*Assignment*
The reply should hold nothing except the lines from the one with "Given: Toggle the tags panel icon on right" through the end of the entries, duplicated exactly and with no pictures.

── Supplied material ──

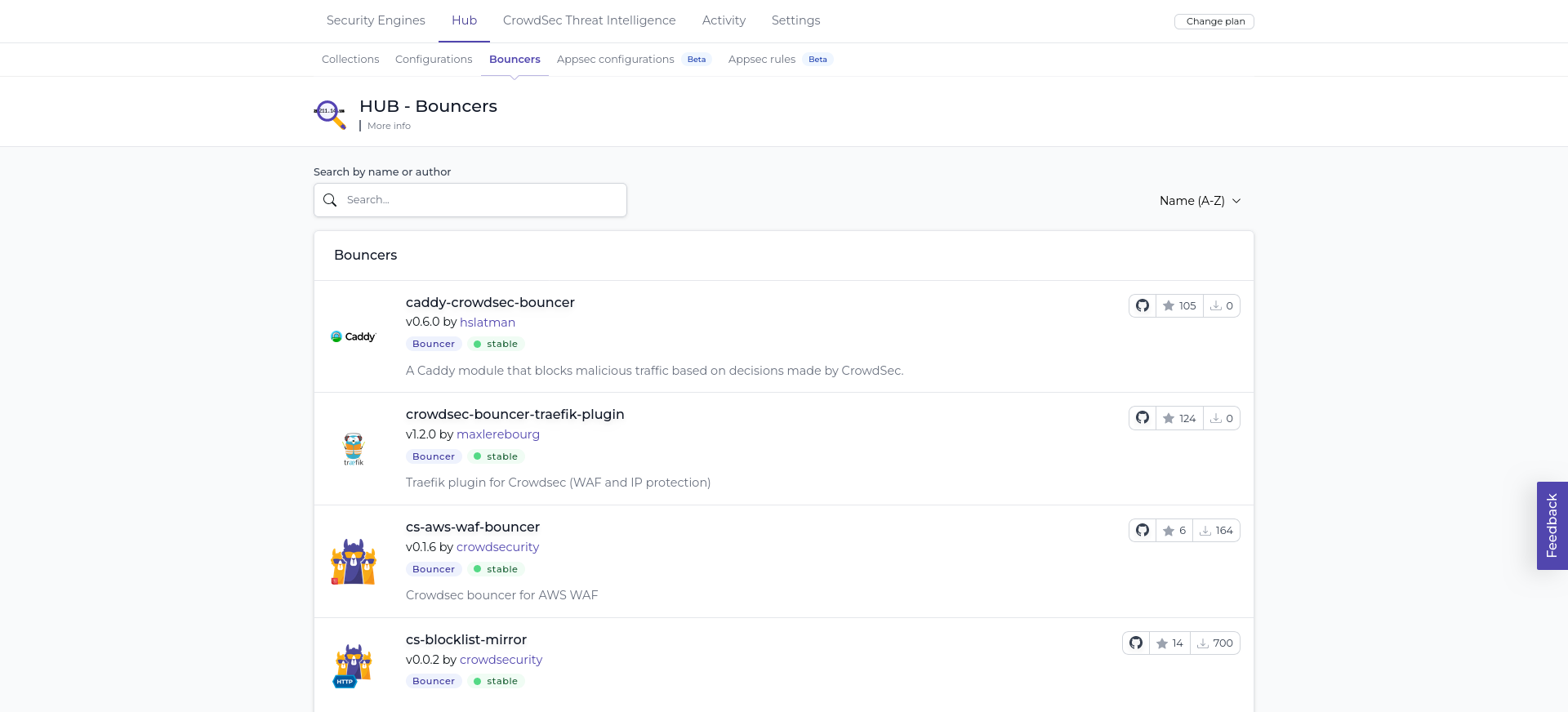Click the More info link

coord(389,126)
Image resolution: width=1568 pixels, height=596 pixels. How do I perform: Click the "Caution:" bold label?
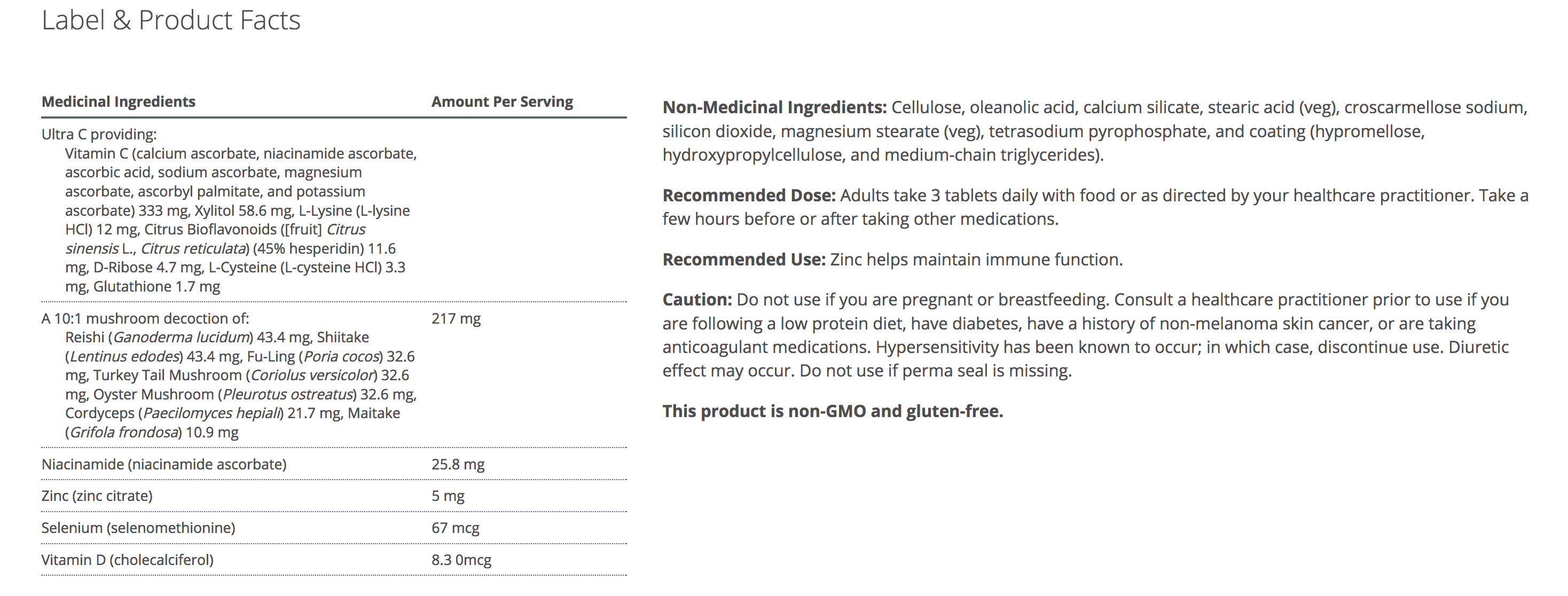697,300
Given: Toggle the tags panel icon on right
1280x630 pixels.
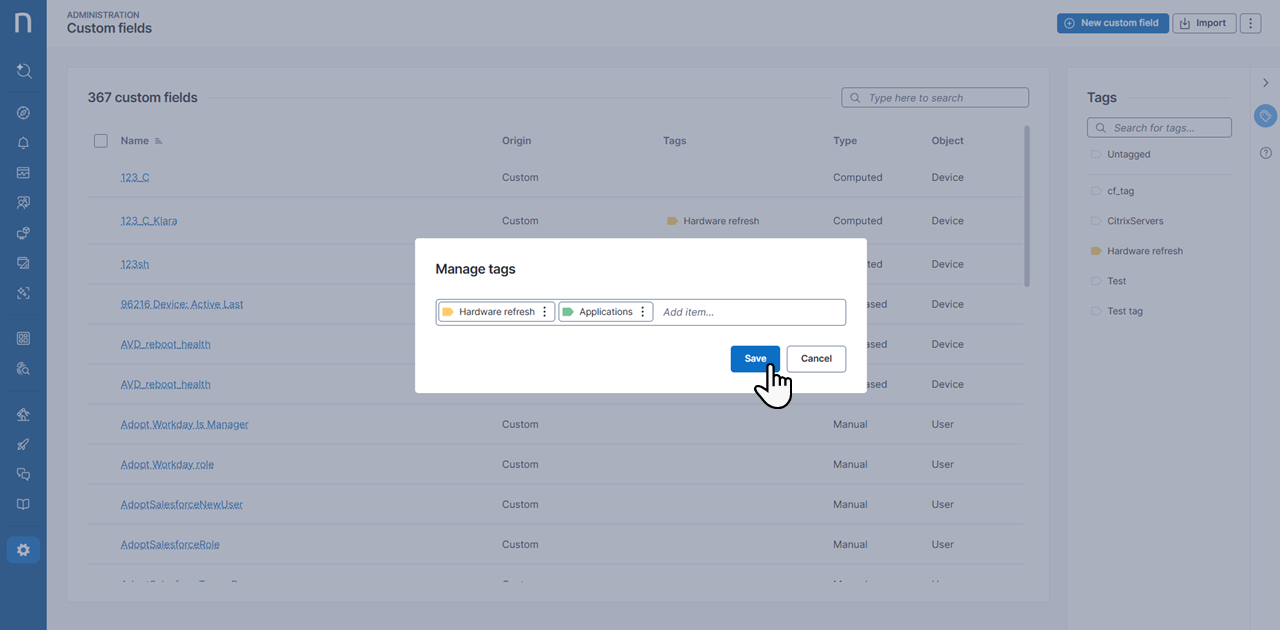Looking at the screenshot, I should click(x=1265, y=116).
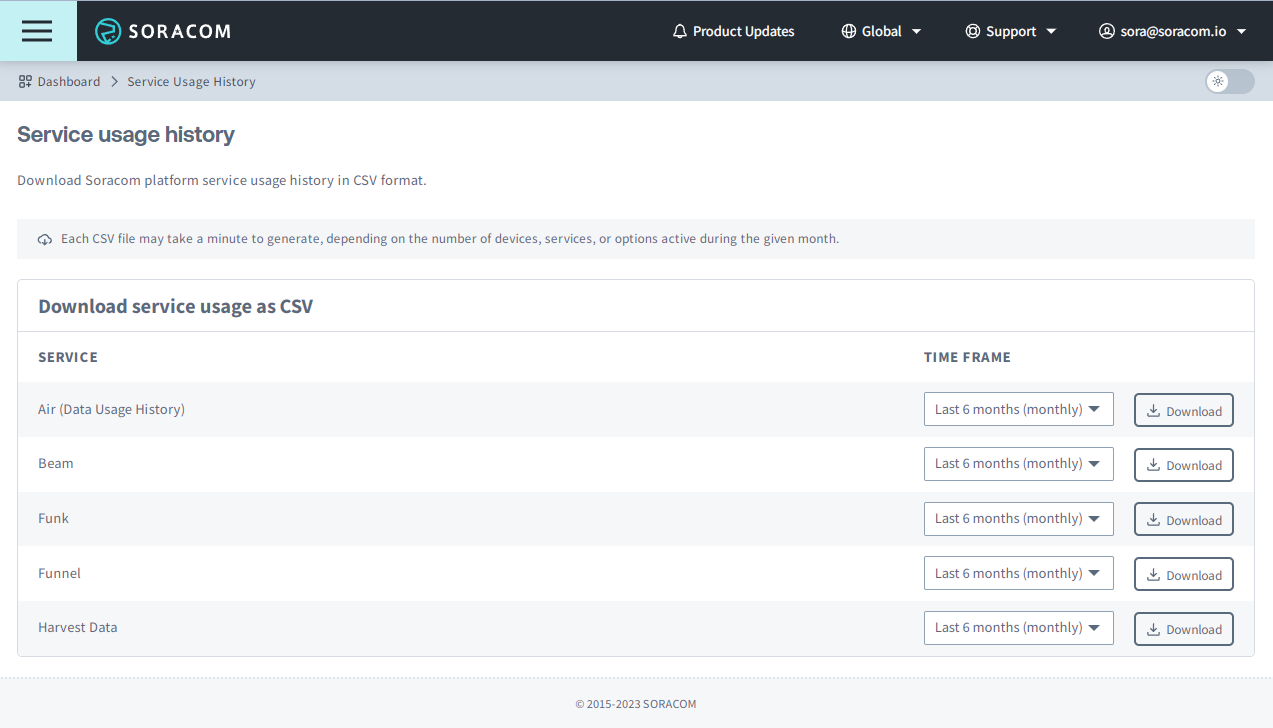The image size is (1273, 728).
Task: Open the Support menu
Action: coord(1010,30)

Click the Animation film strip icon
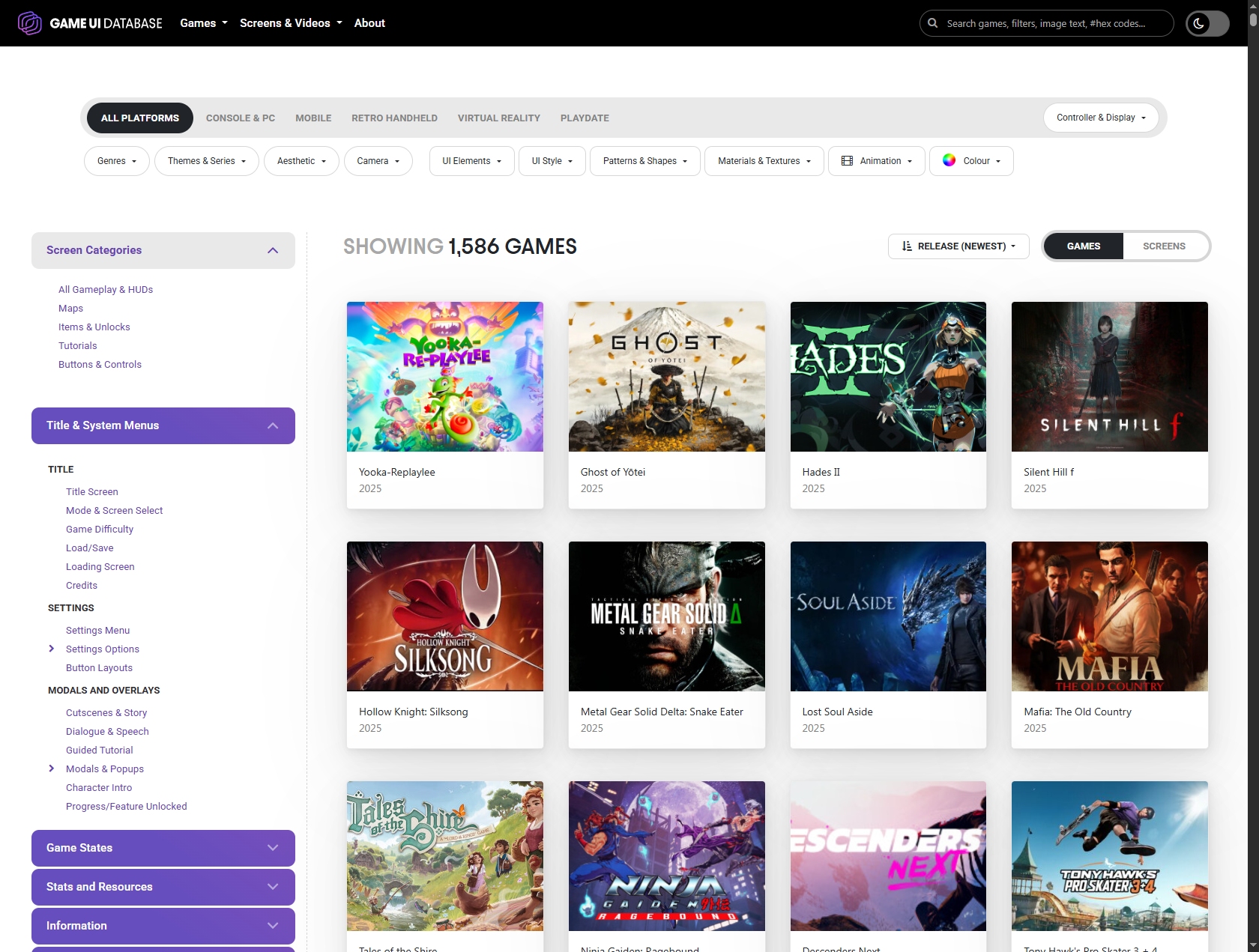click(x=847, y=161)
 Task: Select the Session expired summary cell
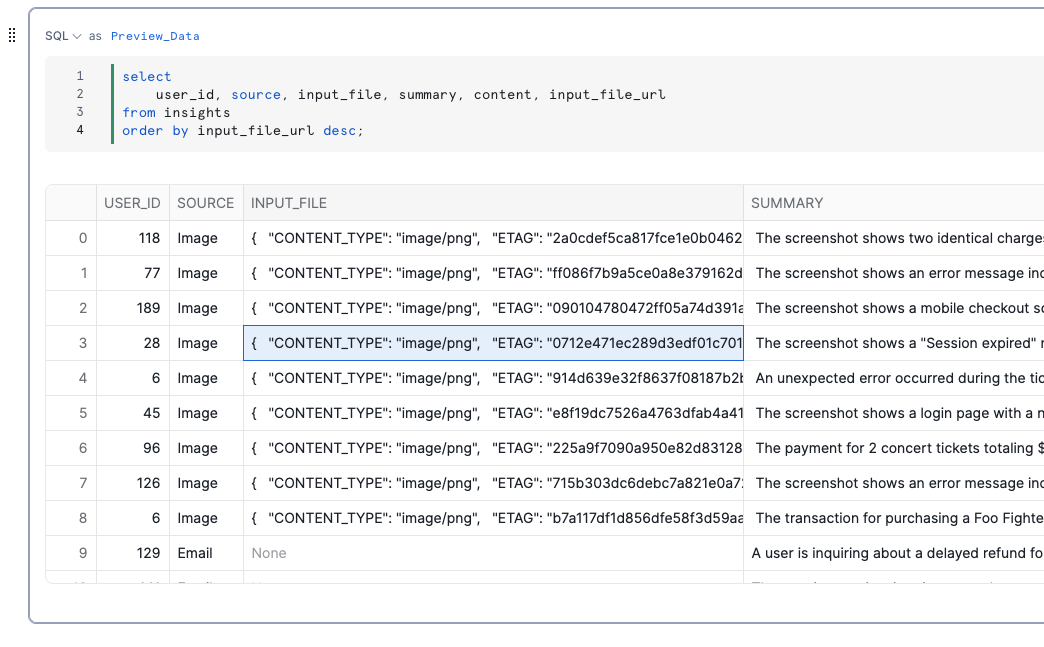pyautogui.click(x=895, y=343)
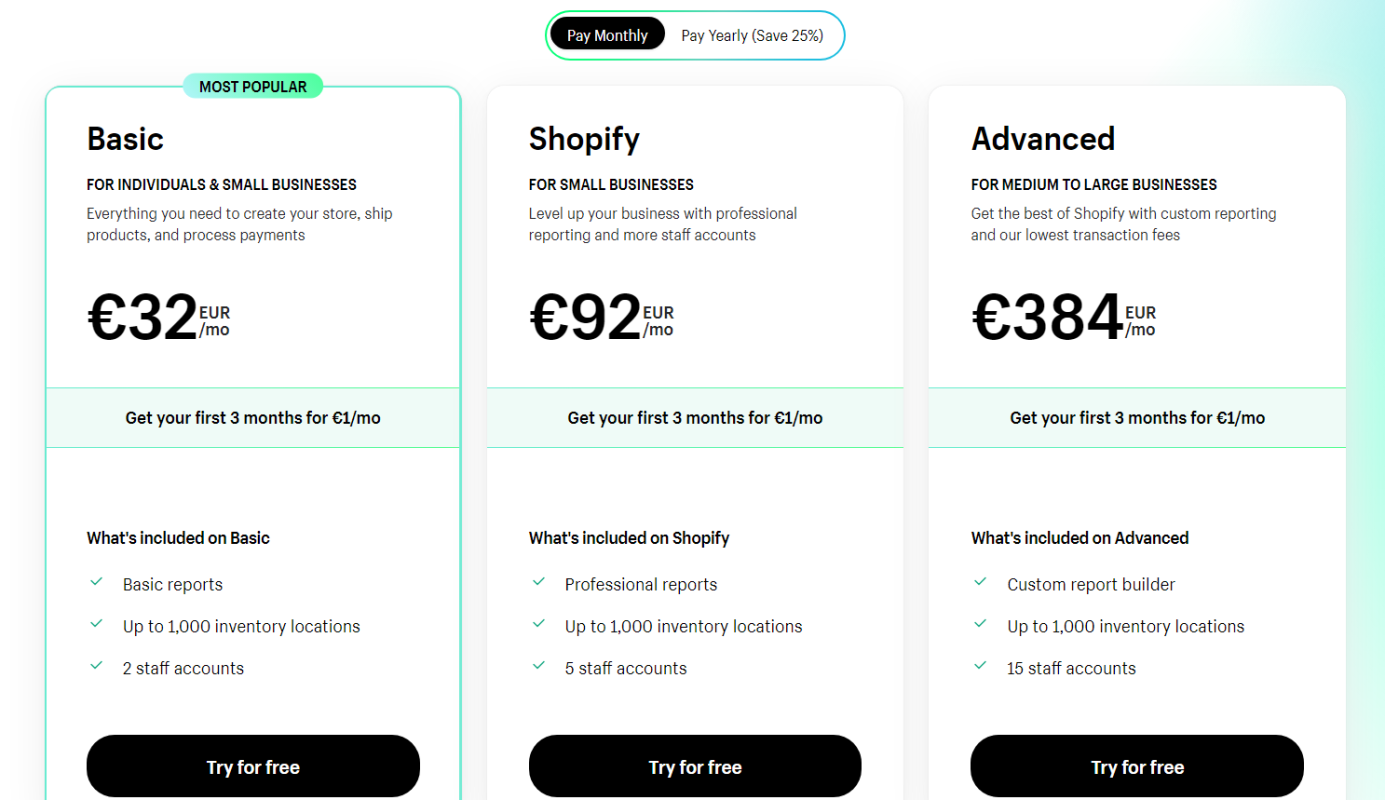Click the €32 EUR/mo price
The height and width of the screenshot is (800, 1385).
pos(158,318)
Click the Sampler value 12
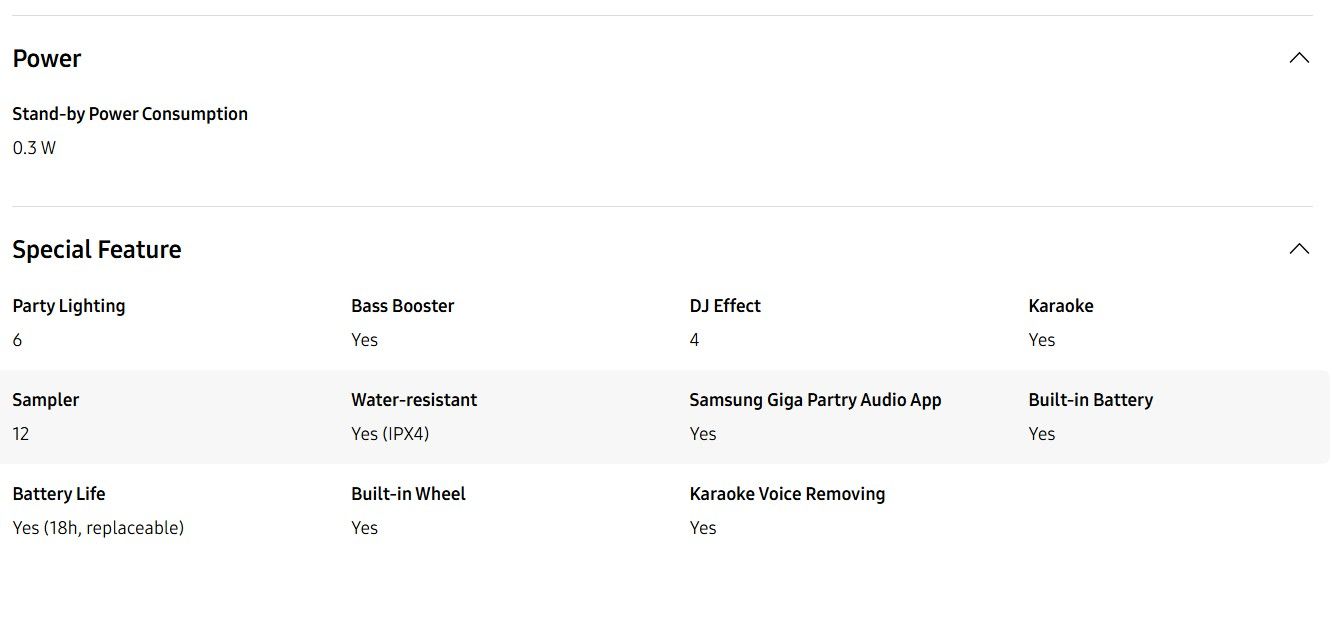Viewport: 1332px width, 638px height. [22, 434]
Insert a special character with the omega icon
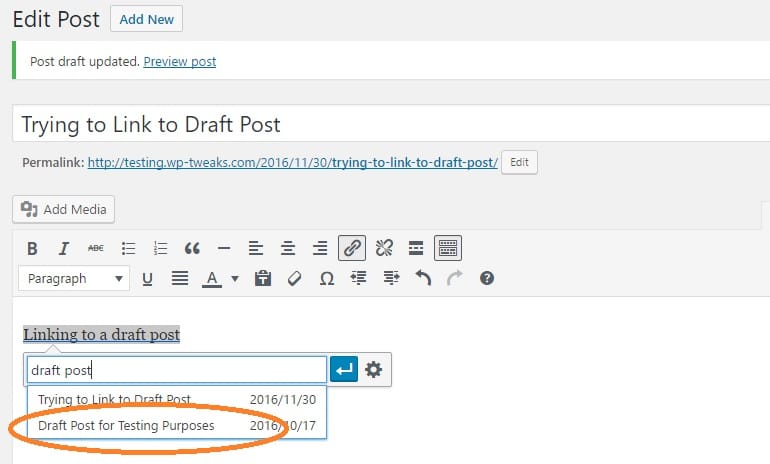Viewport: 770px width, 464px height. 326,279
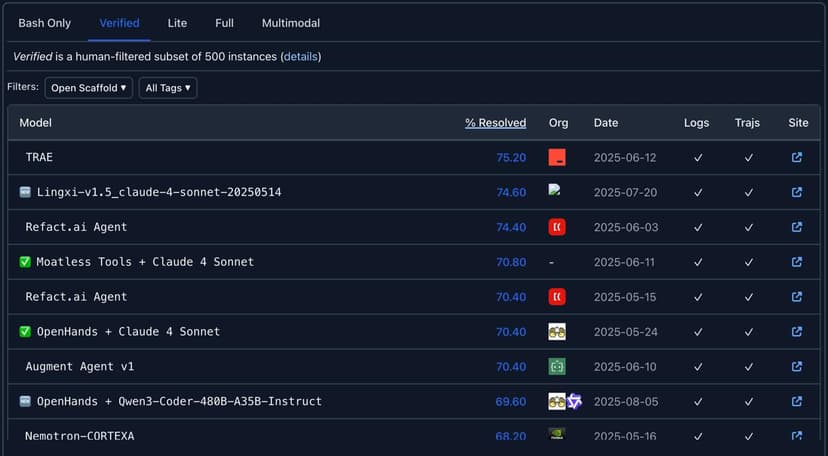The image size is (828, 456).
Task: Click the TRAE organization logo
Action: tap(557, 157)
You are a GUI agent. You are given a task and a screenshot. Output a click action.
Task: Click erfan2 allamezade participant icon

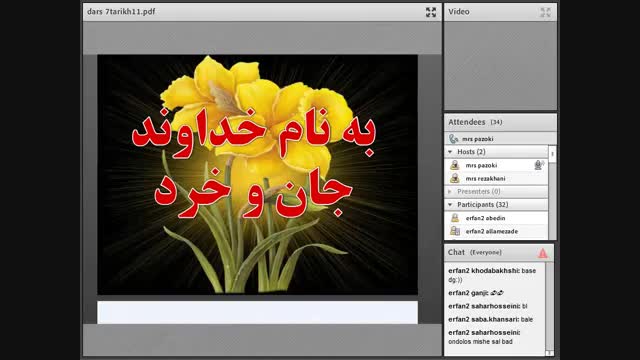(x=455, y=231)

───

*Answer space*
Given: Toggle the tags panel icon on right
1280x630 pixels.
Looking at the screenshot, I should click(x=1265, y=116).
The image size is (1273, 728).
Task: Open the Support menu
Action: coord(1010,30)

Click the Animation film strip icon
click(x=847, y=161)
 Task: Select the Session expired summary cell
pyautogui.click(x=895, y=343)
Click the €32 EUR/mo price
The height and width of the screenshot is (800, 1385).
pos(158,318)
Click the Sampler value 12
Viewport: 1332px width, 638px height. [22, 434]
Insert a special character with the omega icon
Viewport: 770px width, 464px height. 326,279
The image size is (828, 456).
Task: Click the TRAE organization logo
Action: tap(557, 157)
You are a GUI agent. You are given a task and a screenshot. Output a click action.
Task: Click erfan2 allamezade participant icon

(x=455, y=231)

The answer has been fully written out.